▶ _TASK ITEM_
Among the lines below, take the one holding "Image resolution: width=823", the one holding "Click the required", and all lines between them. Set them down exactly.

▶ _DATA RECORDS_
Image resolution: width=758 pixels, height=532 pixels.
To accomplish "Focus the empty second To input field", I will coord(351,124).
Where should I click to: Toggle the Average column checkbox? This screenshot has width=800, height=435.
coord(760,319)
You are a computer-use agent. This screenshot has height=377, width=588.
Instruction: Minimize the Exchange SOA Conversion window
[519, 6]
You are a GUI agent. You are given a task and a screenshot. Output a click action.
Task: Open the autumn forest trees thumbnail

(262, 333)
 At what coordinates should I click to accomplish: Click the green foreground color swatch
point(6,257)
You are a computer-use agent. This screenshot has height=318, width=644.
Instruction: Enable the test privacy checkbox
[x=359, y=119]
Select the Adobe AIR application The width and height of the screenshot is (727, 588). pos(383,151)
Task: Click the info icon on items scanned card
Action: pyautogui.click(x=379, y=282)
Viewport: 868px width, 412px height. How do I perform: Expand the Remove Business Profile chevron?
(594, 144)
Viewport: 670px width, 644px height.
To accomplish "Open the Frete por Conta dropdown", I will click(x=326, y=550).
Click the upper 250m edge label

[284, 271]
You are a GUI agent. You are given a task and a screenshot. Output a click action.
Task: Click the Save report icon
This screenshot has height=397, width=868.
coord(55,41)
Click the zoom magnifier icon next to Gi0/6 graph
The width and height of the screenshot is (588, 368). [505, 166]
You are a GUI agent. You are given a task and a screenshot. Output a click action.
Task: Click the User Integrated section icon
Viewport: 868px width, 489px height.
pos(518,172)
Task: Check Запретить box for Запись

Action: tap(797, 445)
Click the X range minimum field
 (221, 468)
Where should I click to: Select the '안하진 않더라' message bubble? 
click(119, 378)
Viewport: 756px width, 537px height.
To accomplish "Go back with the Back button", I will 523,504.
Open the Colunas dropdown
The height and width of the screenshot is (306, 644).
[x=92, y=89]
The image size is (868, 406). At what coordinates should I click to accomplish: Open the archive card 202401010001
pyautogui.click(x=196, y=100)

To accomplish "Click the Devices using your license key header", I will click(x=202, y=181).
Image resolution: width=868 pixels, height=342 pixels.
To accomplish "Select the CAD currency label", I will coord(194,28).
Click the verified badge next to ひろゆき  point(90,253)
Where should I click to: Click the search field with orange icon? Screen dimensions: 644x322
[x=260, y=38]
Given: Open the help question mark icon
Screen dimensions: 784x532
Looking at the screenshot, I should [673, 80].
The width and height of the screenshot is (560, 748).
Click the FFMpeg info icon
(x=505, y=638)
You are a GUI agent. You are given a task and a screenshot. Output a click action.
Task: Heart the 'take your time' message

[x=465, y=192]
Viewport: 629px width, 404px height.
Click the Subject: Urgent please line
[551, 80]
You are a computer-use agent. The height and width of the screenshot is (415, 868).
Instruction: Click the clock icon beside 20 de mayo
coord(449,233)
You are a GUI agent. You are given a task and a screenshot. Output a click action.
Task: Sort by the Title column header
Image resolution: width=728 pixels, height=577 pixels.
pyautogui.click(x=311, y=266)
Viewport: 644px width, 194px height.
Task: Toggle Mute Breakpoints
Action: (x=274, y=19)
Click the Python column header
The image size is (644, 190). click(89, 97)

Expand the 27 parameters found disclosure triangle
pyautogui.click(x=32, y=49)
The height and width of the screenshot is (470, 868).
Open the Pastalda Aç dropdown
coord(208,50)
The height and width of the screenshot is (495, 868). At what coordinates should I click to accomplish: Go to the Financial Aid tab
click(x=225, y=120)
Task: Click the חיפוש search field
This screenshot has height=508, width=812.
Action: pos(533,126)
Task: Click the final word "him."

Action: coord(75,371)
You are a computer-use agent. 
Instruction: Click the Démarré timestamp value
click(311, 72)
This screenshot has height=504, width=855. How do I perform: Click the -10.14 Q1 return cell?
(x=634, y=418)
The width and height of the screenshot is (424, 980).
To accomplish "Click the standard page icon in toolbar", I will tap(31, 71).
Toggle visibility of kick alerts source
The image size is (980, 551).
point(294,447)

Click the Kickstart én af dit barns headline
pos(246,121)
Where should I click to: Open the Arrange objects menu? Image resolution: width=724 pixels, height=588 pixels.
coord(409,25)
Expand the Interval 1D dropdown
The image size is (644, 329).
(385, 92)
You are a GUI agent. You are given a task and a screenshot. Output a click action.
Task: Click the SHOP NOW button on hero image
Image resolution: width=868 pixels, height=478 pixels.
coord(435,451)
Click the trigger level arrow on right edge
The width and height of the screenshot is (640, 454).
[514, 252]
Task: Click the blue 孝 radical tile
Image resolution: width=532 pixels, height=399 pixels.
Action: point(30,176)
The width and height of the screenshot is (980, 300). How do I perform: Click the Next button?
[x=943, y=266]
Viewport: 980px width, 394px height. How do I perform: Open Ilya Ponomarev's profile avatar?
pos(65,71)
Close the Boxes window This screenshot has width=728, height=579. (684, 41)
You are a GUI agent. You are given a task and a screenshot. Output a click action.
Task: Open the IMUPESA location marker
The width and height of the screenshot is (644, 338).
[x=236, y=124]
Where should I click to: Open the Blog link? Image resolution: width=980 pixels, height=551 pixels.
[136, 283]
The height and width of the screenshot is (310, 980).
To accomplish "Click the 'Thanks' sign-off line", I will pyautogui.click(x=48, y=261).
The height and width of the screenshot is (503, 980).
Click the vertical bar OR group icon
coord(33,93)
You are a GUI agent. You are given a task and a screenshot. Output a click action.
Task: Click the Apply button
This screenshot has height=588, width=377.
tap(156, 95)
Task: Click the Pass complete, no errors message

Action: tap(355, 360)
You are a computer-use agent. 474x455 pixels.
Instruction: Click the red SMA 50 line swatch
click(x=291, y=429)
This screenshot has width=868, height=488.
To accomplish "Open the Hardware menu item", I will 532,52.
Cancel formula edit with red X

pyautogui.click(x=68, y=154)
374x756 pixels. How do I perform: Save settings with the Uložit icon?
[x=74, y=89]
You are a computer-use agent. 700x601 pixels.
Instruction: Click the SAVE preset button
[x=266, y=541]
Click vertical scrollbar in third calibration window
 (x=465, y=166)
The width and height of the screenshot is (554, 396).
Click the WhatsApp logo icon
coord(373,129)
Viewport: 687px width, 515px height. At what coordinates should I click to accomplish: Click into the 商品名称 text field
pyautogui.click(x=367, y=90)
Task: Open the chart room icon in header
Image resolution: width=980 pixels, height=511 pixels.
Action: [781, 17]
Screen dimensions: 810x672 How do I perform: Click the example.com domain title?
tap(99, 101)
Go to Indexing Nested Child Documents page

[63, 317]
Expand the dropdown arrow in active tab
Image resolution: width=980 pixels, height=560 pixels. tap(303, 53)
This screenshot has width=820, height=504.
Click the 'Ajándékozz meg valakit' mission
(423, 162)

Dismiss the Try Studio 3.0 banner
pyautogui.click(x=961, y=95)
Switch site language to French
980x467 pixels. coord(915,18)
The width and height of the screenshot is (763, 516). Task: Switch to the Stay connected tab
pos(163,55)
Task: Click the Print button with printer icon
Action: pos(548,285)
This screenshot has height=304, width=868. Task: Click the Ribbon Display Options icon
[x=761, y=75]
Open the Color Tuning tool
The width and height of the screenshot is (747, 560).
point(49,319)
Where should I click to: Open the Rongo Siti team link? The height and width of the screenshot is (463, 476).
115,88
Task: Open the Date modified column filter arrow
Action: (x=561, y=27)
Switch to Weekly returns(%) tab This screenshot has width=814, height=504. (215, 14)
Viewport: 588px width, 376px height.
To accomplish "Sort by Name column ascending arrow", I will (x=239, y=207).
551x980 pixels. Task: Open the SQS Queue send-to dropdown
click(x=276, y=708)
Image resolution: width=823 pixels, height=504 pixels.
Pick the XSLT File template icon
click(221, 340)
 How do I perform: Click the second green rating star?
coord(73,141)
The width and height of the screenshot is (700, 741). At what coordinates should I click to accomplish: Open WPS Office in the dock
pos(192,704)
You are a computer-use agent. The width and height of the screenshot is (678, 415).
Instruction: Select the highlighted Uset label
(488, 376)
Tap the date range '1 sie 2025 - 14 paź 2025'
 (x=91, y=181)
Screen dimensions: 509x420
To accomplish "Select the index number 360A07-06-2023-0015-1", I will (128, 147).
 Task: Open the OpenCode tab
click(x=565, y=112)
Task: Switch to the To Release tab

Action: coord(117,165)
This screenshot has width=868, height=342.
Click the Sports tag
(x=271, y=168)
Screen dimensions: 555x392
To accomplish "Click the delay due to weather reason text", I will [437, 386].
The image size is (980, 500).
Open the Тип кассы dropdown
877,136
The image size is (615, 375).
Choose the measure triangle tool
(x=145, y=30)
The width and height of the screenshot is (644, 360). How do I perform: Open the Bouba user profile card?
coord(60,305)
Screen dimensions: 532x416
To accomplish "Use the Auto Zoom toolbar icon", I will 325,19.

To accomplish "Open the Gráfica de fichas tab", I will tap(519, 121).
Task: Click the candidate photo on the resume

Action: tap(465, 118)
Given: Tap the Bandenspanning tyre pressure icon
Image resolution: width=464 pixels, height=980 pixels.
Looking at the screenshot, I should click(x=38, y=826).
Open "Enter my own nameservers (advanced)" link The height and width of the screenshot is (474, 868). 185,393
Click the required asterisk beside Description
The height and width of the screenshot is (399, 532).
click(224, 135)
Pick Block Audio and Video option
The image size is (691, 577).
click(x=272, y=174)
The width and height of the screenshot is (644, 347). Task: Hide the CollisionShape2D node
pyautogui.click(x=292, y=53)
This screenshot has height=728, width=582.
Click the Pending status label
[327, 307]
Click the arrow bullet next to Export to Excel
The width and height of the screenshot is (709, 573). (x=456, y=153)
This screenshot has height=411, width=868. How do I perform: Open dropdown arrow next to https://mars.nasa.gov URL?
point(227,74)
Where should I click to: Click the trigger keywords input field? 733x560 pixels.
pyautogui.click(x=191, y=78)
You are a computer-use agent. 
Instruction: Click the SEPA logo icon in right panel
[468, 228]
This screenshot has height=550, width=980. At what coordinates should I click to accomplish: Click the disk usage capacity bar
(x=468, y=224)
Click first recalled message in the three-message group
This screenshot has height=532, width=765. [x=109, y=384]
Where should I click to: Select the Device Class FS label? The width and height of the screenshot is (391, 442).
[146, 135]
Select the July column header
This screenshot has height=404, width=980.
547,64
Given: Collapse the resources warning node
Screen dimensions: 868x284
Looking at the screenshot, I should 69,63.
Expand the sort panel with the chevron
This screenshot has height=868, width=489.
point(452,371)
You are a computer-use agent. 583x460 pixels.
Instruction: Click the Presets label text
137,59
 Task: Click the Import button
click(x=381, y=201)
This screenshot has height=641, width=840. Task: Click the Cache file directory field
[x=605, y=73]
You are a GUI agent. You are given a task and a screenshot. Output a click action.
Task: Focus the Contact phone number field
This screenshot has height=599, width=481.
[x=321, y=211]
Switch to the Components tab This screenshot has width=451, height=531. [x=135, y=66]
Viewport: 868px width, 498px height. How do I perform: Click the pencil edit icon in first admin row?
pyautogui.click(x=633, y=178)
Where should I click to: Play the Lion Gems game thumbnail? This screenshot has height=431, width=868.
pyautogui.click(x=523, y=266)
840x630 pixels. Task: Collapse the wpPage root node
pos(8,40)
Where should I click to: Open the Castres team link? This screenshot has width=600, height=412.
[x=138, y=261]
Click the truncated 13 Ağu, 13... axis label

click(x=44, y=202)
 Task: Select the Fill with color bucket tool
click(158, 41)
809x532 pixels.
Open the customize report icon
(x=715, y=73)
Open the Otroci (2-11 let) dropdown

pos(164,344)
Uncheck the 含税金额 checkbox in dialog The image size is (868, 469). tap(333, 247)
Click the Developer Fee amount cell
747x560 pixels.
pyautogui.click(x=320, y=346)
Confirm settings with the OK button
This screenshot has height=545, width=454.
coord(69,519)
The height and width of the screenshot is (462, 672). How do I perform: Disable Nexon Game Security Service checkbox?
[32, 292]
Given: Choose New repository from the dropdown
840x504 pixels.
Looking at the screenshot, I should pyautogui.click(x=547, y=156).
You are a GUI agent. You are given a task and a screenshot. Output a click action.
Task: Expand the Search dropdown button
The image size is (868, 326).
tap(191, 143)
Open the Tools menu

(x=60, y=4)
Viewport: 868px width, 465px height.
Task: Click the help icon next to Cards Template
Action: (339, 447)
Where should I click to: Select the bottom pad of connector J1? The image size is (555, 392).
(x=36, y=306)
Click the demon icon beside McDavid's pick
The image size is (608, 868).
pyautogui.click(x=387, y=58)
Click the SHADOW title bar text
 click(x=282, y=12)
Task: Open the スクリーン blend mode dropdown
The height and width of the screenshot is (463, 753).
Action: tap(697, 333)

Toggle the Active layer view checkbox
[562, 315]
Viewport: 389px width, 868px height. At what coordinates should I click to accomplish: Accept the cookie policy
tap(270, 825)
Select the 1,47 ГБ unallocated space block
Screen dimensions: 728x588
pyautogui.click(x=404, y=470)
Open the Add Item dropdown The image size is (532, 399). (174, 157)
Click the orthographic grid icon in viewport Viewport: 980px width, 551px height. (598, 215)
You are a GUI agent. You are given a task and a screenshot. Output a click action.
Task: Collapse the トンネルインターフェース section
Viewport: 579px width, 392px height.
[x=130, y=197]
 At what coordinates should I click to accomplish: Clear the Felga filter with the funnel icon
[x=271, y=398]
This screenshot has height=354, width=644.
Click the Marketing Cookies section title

▶ _RESULT OF THIS EXERCISE_
Image resolution: width=823 pixels, height=504 pixels.
Pick the XSLT File template icon
click(221, 340)
 How do I perform: Click the second green rating star?
coord(73,141)
The width and height of the screenshot is (700, 741). At what coordinates should I click to accomplish: Open WPS Office in the dock
pos(192,704)
You are a computer-use agent. The width and height of the screenshot is (678, 415).
Instruction: Select the highlighted Uset label
(488, 376)
Tap the date range '1 sie 2025 - 14 paź 2025'
 (x=91, y=181)
Screen dimensions: 509x420
To accomplish "Select the index number 360A07-06-2023-0015-1", I will (128, 147).
 Task: Open the OpenCode tab
click(x=565, y=112)
Task: Switch to the To Release tab

Action: coord(117,165)
This screenshot has width=868, height=342.
Click the Sports tag
(x=271, y=168)
Screen dimensions: 555x392
To accomplish "Click the delay due to weather reason text", I will [437, 386].
The image size is (980, 500).
Open the Тип кассы dropdown
877,136
The image size is (615, 375).
Choose the measure triangle tool
(x=145, y=30)
The width and height of the screenshot is (644, 360). How do I perform: Open the Bouba user profile card?
coord(60,305)
Screen dimensions: 532x416
To accomplish "Use the Auto Zoom toolbar icon", I will 325,19.

To accomplish "Open the Gráfica de fichas tab", I will tap(519, 121).
Task: Click the candidate photo on the resume

Action: tap(465, 118)
Given: Tap the Bandenspanning tyre pressure icon
Image resolution: width=464 pixels, height=980 pixels.
Looking at the screenshot, I should click(x=38, y=826).
Open "Enter my own nameservers (advanced)" link The height and width of the screenshot is (474, 868). 185,393
Click the required asterisk beside Description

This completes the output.